Ölçek ekonomisi nedir?
Ölçek ekonomisi, bir işin büyük miktarlarda yapılması sonucunda artan uzmanlık ve kaynakların daha iyi kullanılmasıyla, birim maliyetlerin düşmesine verilen genel isimdir. Örneğin şehir içi ulaşımda kişisel araç ile seyahat etmek hem daha maliyetlidir hem de trafik yoğunluğu nedeniyle daha uzun zaman alır. Oysa toplu taşıma aracı olarak örneğin metro veya tramvay kullanarak ulaşım maliyeti ve ulaşım süresinden çok ciddi kazançlar sağlanabilir. İşte bu kazançlar ölçek ekonomisinin bir sonucudur. Çünkü toplu taşıma yapıldığında birim maliyet düşer. Benzer şekilde kargoların da üs merkezlerinde toplanıp daha sonra taşıma maliyeti düşük araçlarla taşınması, birim taşıma maliyetini düşürür; ölçek ekonomisinden yararlanılmış olur.
Taşıma ile ilgili önemli karar verme problemleri nelerdir?

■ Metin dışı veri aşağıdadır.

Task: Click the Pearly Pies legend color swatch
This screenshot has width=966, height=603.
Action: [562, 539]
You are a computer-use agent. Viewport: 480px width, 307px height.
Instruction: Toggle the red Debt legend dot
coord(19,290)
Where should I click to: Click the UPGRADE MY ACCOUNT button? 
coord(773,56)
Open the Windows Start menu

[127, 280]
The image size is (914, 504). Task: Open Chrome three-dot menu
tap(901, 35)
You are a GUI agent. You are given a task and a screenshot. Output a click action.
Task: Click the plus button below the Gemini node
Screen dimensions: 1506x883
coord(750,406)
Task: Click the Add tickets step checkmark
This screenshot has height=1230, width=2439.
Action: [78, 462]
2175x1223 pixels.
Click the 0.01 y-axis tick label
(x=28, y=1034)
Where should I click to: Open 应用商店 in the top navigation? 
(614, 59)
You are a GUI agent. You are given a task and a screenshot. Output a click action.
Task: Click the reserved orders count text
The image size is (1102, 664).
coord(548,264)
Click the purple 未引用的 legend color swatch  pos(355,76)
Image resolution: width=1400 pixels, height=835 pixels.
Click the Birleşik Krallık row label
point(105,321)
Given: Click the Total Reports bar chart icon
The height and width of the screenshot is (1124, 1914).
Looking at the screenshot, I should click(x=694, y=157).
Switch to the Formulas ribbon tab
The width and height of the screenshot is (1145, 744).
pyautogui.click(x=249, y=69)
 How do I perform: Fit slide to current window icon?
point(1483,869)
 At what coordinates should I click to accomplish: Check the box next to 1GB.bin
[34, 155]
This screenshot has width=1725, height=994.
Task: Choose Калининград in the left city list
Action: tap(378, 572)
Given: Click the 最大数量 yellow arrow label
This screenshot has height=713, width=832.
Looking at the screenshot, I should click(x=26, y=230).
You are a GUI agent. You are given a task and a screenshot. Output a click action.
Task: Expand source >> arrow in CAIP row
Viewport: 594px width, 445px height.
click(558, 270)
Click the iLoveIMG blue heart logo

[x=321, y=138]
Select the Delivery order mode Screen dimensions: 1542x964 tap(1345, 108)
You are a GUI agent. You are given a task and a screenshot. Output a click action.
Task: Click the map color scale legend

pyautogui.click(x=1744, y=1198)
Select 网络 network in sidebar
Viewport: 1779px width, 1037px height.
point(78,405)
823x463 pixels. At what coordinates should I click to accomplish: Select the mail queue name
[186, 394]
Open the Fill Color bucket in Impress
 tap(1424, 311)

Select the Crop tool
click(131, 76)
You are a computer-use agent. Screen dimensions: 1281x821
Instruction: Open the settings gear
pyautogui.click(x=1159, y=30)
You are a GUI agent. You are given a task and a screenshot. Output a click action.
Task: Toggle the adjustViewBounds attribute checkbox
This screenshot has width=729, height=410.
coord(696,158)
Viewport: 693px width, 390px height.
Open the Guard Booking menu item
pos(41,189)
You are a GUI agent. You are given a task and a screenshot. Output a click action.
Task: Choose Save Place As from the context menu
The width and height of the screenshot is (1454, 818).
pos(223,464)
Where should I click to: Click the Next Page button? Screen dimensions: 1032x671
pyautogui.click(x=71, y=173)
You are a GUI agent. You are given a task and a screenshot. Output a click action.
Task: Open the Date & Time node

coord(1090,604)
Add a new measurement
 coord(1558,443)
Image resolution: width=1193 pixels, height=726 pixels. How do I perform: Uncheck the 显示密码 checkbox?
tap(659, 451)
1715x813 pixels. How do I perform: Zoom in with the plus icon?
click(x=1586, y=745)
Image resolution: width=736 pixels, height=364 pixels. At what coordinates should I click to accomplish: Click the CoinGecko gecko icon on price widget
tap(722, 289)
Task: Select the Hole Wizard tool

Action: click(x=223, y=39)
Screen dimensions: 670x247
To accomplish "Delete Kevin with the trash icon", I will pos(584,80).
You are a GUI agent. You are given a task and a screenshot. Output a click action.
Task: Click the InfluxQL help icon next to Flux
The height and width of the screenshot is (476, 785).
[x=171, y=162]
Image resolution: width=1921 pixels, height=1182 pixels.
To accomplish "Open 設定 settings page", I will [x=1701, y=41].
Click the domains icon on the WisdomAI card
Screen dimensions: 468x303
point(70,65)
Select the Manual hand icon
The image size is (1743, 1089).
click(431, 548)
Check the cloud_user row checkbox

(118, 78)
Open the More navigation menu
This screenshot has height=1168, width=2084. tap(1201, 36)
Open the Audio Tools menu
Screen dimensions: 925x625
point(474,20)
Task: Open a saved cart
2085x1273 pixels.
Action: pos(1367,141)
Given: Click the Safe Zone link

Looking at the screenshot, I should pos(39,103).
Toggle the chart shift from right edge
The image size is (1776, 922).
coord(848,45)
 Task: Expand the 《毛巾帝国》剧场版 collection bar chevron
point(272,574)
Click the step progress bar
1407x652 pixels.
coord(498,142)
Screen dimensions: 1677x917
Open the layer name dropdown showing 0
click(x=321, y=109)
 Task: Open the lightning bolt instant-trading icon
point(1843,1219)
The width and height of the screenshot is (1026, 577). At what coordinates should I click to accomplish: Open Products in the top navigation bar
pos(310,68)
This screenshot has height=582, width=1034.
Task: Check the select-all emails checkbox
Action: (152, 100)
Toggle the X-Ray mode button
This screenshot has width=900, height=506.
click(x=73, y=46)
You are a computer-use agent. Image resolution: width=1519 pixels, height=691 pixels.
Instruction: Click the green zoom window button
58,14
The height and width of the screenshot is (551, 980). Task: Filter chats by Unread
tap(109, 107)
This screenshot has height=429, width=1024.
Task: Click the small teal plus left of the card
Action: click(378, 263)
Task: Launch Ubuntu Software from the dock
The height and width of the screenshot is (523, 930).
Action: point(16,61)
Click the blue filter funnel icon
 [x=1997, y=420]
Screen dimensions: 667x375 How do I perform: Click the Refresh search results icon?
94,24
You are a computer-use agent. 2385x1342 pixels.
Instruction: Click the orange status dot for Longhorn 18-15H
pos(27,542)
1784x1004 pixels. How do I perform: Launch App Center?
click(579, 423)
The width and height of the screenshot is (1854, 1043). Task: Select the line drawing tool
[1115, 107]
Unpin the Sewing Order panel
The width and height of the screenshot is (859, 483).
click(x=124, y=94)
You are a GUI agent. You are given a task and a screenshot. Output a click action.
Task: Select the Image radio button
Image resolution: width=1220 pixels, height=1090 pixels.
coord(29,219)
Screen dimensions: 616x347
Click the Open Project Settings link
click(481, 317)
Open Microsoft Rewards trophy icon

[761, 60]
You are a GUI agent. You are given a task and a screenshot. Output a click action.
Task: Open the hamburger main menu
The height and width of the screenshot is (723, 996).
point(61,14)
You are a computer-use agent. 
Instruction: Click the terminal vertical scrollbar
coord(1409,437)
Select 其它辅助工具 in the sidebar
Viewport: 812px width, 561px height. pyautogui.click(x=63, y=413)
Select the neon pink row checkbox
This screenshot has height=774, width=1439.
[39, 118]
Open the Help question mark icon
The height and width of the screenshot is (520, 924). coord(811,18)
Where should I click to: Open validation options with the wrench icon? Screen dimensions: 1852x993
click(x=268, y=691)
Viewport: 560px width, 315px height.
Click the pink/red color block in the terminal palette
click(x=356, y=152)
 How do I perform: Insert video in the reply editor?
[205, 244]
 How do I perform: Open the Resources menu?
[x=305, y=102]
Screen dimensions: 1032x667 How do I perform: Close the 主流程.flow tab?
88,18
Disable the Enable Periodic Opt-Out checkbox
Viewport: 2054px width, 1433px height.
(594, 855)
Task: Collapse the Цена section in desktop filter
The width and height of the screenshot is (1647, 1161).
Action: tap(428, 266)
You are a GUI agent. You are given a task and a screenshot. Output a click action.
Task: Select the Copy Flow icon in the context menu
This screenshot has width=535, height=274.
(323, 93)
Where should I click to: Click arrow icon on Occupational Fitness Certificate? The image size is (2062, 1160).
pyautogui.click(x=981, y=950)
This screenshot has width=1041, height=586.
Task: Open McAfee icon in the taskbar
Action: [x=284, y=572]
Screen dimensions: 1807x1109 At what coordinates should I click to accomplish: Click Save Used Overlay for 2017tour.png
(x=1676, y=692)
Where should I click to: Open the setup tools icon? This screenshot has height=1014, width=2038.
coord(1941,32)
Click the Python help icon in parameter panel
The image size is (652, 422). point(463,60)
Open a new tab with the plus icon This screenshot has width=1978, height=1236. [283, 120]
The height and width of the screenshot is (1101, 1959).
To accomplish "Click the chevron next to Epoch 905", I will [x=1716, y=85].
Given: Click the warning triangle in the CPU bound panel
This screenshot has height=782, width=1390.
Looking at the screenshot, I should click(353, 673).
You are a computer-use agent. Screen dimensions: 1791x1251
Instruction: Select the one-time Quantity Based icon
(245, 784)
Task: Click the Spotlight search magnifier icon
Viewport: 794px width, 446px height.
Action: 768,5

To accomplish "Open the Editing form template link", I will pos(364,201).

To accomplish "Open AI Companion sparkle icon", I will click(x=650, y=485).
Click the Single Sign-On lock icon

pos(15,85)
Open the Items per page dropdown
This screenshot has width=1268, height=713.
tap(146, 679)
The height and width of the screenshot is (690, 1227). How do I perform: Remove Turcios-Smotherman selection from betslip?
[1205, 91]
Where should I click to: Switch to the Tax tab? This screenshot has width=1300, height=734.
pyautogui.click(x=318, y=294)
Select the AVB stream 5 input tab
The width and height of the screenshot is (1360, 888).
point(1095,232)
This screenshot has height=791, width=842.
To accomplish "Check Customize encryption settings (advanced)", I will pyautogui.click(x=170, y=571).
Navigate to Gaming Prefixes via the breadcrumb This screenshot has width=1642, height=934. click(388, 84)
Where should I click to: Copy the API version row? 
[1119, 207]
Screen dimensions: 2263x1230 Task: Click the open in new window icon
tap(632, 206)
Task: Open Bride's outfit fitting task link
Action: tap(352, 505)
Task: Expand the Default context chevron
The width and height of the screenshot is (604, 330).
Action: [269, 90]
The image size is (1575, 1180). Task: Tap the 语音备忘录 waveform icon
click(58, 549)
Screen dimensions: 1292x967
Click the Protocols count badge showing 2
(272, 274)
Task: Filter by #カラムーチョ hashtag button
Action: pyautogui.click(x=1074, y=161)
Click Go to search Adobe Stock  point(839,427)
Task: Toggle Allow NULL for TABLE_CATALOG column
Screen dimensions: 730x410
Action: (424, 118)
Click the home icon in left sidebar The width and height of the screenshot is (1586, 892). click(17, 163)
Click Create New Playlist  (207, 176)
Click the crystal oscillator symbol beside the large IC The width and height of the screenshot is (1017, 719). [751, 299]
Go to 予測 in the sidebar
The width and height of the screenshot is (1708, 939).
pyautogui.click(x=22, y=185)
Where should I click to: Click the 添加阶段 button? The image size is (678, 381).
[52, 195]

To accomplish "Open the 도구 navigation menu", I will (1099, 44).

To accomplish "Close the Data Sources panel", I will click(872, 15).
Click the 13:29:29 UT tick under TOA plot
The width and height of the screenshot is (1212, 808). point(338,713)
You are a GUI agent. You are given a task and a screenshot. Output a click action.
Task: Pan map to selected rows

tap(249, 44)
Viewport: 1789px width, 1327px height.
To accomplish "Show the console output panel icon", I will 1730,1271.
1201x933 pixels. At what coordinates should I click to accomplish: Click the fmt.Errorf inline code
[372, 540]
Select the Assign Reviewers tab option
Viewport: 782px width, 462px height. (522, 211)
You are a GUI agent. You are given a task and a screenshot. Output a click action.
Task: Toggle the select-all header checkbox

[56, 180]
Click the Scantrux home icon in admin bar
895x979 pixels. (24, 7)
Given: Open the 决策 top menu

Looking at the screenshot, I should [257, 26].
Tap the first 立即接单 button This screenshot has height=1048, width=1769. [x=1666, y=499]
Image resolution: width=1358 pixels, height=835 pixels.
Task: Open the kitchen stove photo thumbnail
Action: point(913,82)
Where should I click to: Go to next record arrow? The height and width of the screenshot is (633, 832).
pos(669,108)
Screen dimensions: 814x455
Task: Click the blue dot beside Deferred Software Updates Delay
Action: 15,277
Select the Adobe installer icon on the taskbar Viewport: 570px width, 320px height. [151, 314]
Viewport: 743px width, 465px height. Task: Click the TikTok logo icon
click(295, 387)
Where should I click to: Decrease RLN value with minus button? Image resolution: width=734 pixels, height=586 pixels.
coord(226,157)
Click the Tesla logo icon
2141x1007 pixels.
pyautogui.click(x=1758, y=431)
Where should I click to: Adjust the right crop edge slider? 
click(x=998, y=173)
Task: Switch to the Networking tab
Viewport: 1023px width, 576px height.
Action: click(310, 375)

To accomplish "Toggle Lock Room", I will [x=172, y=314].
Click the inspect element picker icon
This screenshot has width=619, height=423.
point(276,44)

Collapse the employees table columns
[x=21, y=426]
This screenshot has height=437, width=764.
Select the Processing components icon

Taşımayla ilgili bazı önemli karar verme problemleri şunlardır: • Taşıma Ağı Seçimi ve Tedarik Zinciri Tasarımı • Filo Karması Belirleme • Mürettebat Çizelgeleme • Yük Birleştirme • Araç Rotalama • Araç Yükleme
Tek, iki ve çok aşamalı taşıma nedir?
Tek aşamalı taşıma, fabrikalardan bayilere (veya müşterilere) doğrudan taşıma yapılmasıdır. Yani taşıma işi bir defada tamamlanır. Örnek olarak rafineriden petrol istasyonlarına akaryakıt taşınması verilebilir. Bu tür taşımaya genellikle TL-tipi (Truck load) taşıma denir. 2 aşamalı taşıma ürünlerin fabrikadan önce depolara veya aktarma noktasına taşınması, oradan da müşterilere gönderilmesi hâlinde ortaya çıkar. Aşamalı taşımanın daha da genel hâli çok aşamalı taşımadır ki bu artık bir tedarik zinciri olarak isimlendirilir. Hatta yeşil lojistikte olduğu gibi kullanılmış ürünlerin de değerlendirilmesi yani geri dönüşümü hedefleniyorsa, kapalı devre tedarik zinciri ortaya çıkar. Bu yapı ile genellikle otomotiv sektöründe karşılaşılır.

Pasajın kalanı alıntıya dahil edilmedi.